Of course, in science, checking one’s work is of utmost importance, especially in fields of drug development. Researcher K.C. Nicolaou has laboriously cataloged the in vitro activity of dozens of modified epothilone structures, with several analogs being extremely active while others not binding to the receptor at all. A varied selection of these epothilone derivatives were constructed three-dimensionally by Snyder’s lab and then used to see whether the new minireceptor, minus the pharmacophore backbone, could predict which analogs should be active and which should be inactive. The verdict: although not perfect, the minireceptor was able to distinguish between the active and inactive structures with a reasonable degree of discretion. Given the massive complexity of the problem, Dr. Snyder has taken these positive results to heart and has submitted the current receptor model for scientific peer review.
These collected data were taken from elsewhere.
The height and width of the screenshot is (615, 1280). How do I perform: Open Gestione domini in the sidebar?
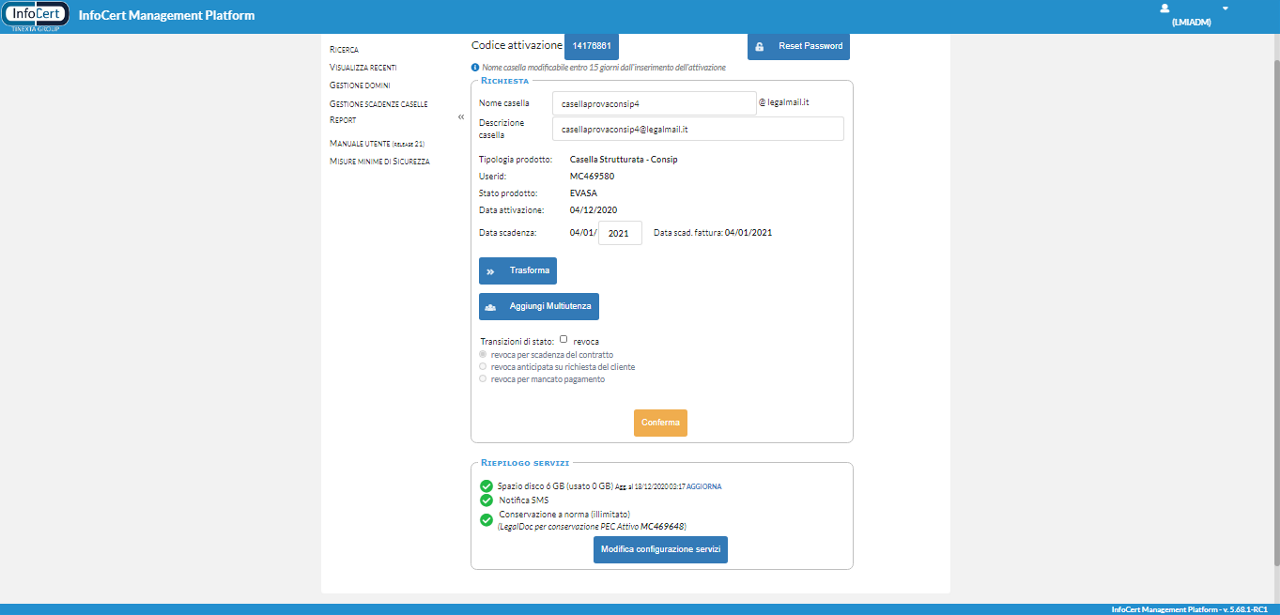(360, 85)
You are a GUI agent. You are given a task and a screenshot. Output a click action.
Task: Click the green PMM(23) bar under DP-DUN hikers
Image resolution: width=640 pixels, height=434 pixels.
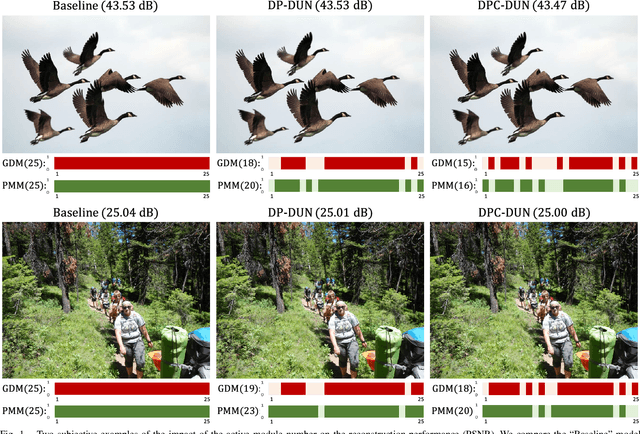(346, 411)
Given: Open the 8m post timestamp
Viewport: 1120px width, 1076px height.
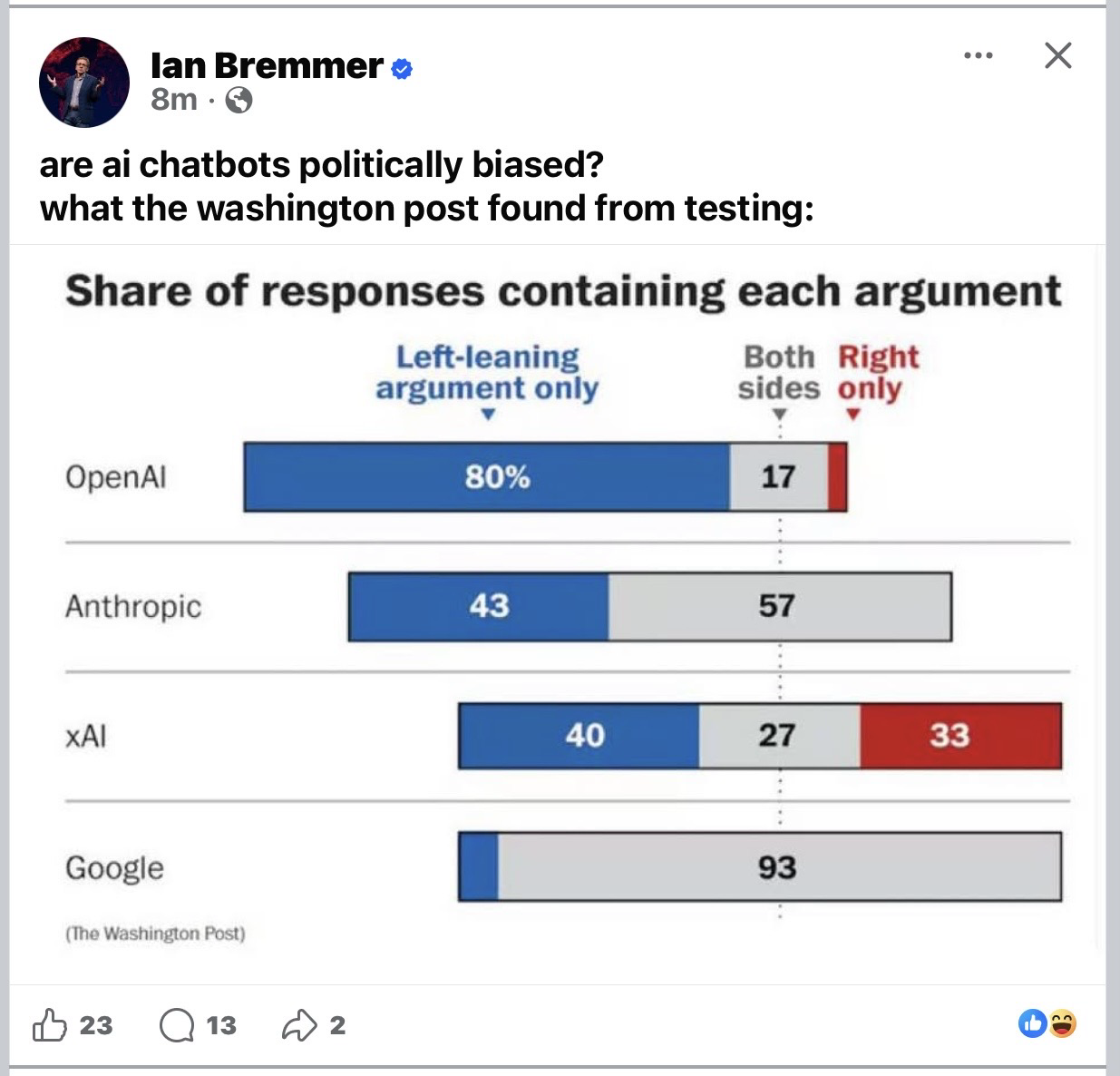Looking at the screenshot, I should pos(173,99).
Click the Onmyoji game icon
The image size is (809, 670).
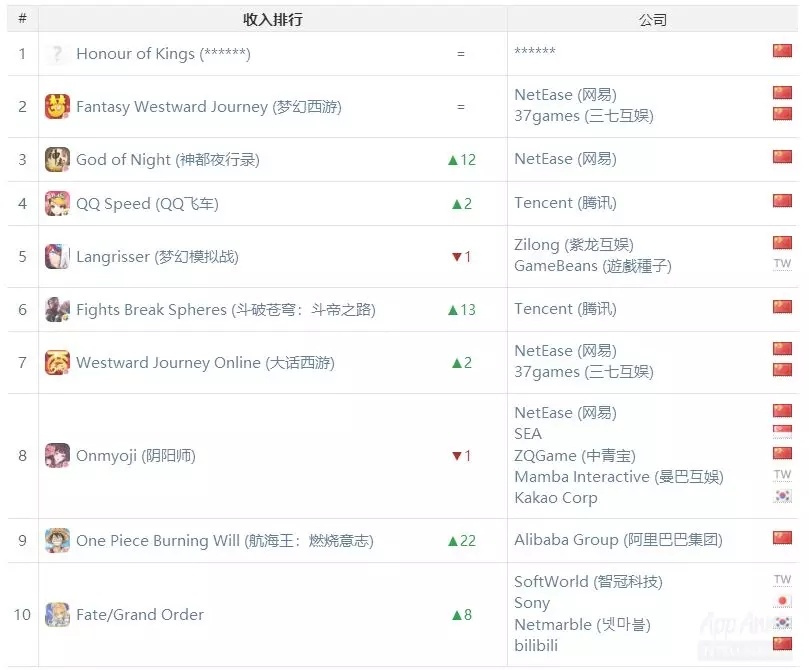(x=57, y=456)
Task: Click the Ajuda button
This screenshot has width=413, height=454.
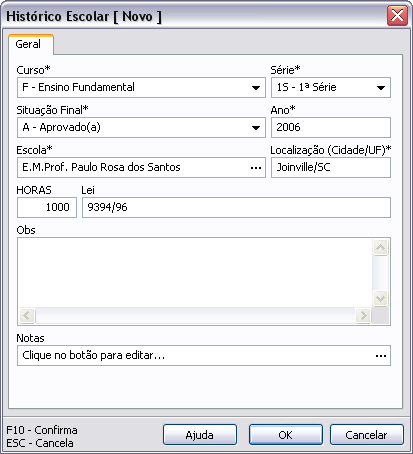Action: [200, 435]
Critics of Dr. Snyder’s unique research approach see his work as a complete shot in the dark. To be sure, it is most unlikely that his research team has deduced the exact contents of the mysterious "black box." However, since the purpose of creating this taxol/epothilone minireceptor is to speed up the discovery of new compounds which might bind to the same site, it is not so much whether the model is an exact replica of the binding site so much as whether it acts like the real receptor. Or, as Snyder himself states more elegantly, “A minireceptor constructed around a set of superimposed ligands [e.g., taxol, epothilone] need not resemble its natural counterpart but should accommodate a series of ligands in a similar binding sense.” A model that wields this predictive power is exactly what medicinal chemists need to start looking for new drug leads.
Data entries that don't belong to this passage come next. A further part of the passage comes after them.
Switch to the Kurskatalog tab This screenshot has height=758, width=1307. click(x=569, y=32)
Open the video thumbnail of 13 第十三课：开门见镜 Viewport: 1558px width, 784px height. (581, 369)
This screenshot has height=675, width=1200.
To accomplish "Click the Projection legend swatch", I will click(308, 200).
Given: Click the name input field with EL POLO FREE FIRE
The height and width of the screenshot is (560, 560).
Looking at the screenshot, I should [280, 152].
A few recent developments have increased the excitement over the minireceptor modeling concept. First, a new version of the PrGen software has recently been released. The new package includes more accurate calculation algorithms, allowing for further refinement of pharmacophore placement and amino acid construction. Even more exciting have been the recent “peeks” inside the "black box" by Kenneth H. Downing at U.C. Berkeley. Using a cutting-edge technology known as electron crystallography, Dr. Downing has been able to take rough pictures of tubulin, the building block of the microtubules containing the taxol/epothilone receptor site. Although these pictures are not of high enough resolution to pinpoint the exact structure of the binding pocket, Dr. Downing’s and Dr. Snyder’s labs are currently collaborating on the question of whether the new rough visualizations of the site and the minireceptor model are agreeable with each other. Already, the joint talks have suggested that a few of Snyder’s candidates for the active conformations of taxol look like promising fits for the rough pocket pictures.
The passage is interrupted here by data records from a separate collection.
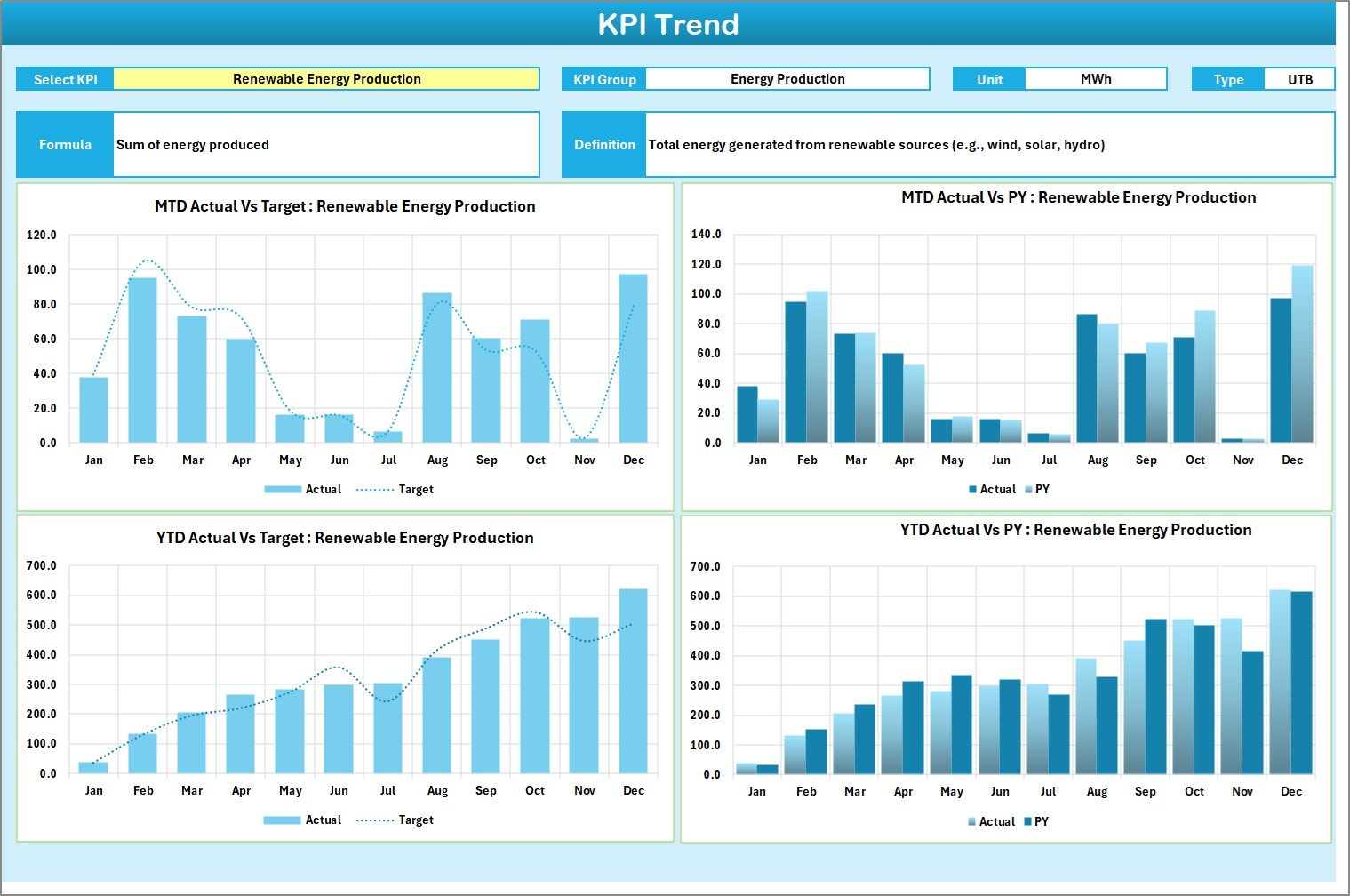
Task: Select the Type field showing UTB
Action: (x=1300, y=78)
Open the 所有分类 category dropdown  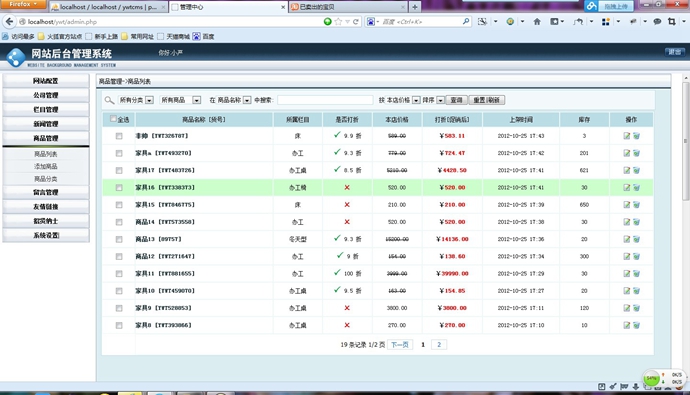tap(136, 100)
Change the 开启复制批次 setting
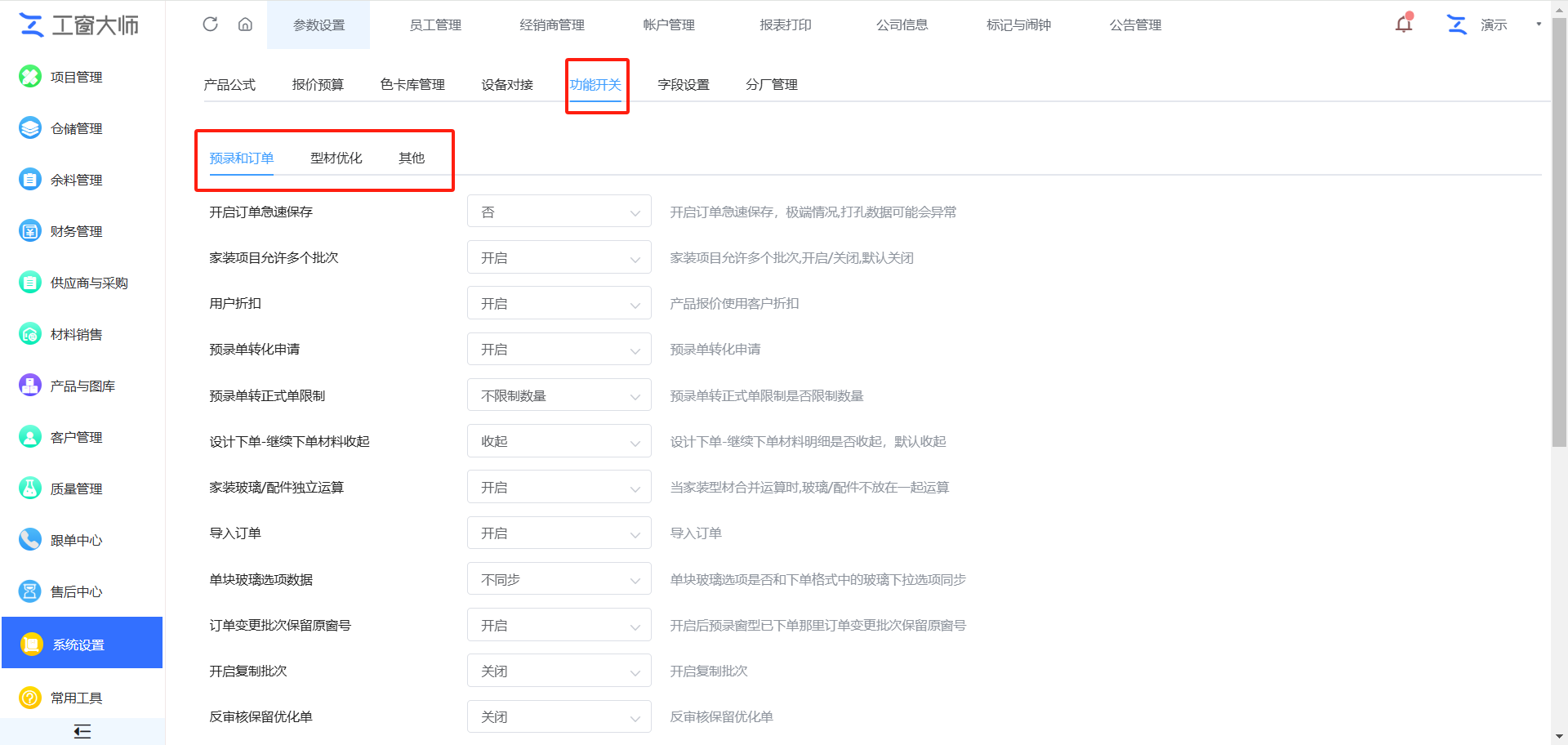The width and height of the screenshot is (1568, 745). click(x=559, y=671)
Indeed, two sets of hands feeling around the inside of the "black box" should be more productive than just one. In an area of study as urgent as cancer research—the disease currently claims the lives of 1,500 victims per day—science needs all the help from innovative techniques it can muster. However, unlike the children’s museum exhibits, checking guesses at the contents of the "black box" is not an easy task—most drugs take about 15 years from theoretical conception to a spot on the pharmacy shelf. Hopefully, use of the taxol/epothilone minireceptor will nevertheless speed the process of discovering more effective, safer drugs for cancer patients in desperate need of treatment.